Material supplied:
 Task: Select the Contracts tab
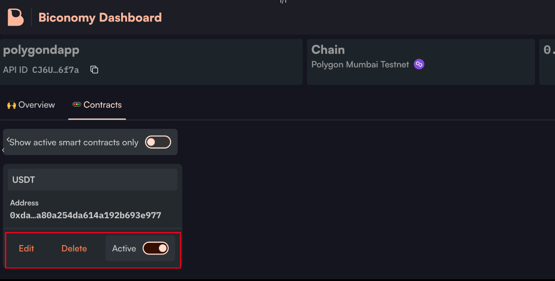(x=102, y=105)
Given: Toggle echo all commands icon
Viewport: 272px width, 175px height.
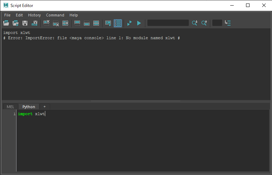Looking at the screenshot, I should pyautogui.click(x=108, y=23).
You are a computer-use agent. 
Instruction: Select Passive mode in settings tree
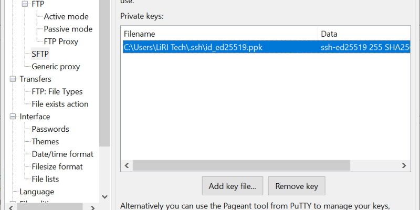pyautogui.click(x=68, y=29)
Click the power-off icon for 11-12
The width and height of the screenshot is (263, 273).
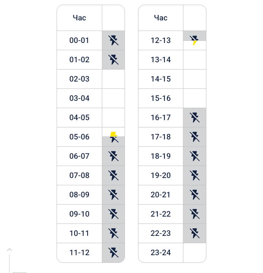114,253
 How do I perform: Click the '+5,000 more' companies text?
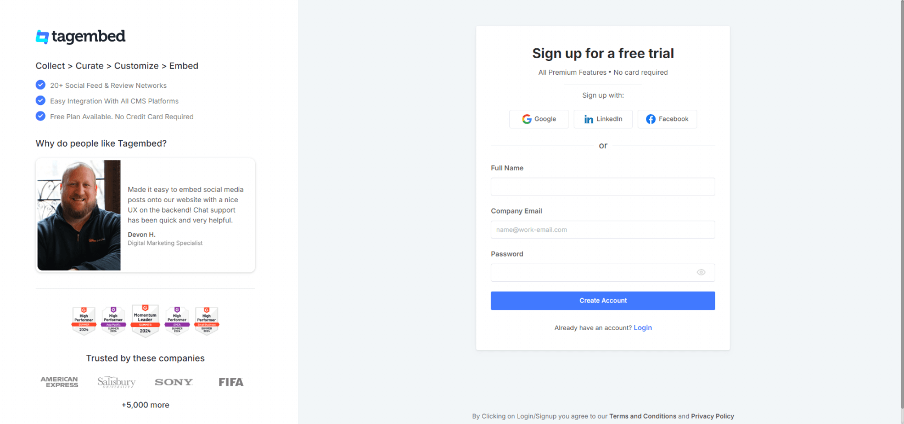point(145,405)
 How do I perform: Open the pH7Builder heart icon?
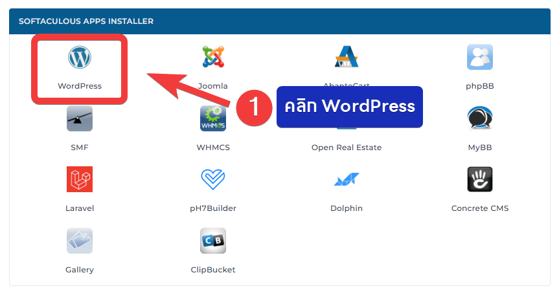213,179
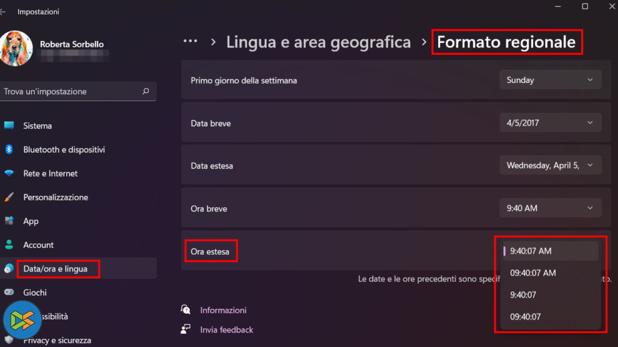618x347 pixels.
Task: Click the Account person icon
Action: click(9, 245)
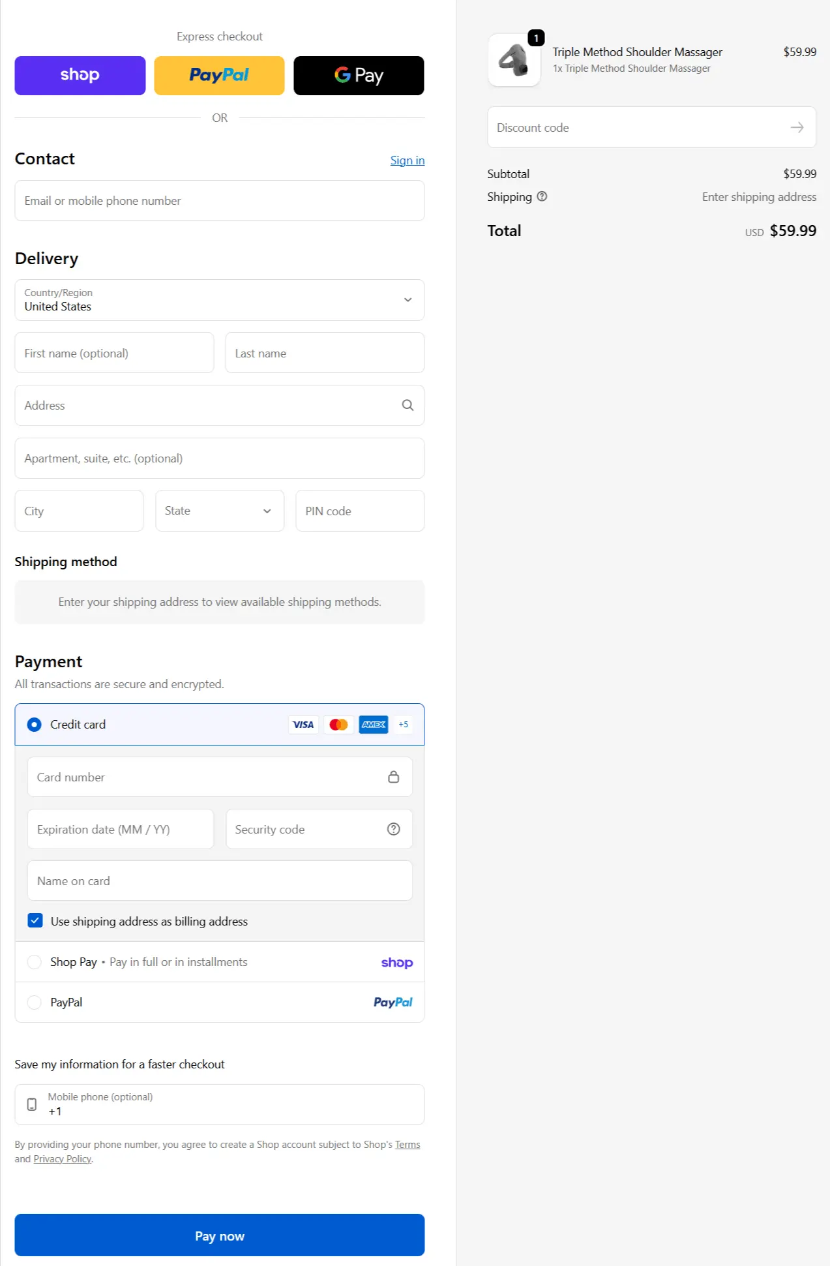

Goal: Reproduce every item above verbatim, line for line, leaving out the pictures.

Response:
 Task: Select the Contracts tab
(x=102, y=105)
Given: Toggle echo all commands icon
Viewport: 272px width, 175px height.
Looking at the screenshot, I should pyautogui.click(x=108, y=23).
You are a computer-use agent. 
Instruction: Select Passive mode in settings tree
pyautogui.click(x=68, y=29)
Click the power-off icon for 11-12
The width and height of the screenshot is (263, 273).
114,253
 How do I perform: Click the '+5,000 more' companies text?
point(145,405)
 How do I perform: Open the pH7Builder heart icon?
213,179
618x347 pixels.
Task: Click the Account person icon
Action: click(9, 245)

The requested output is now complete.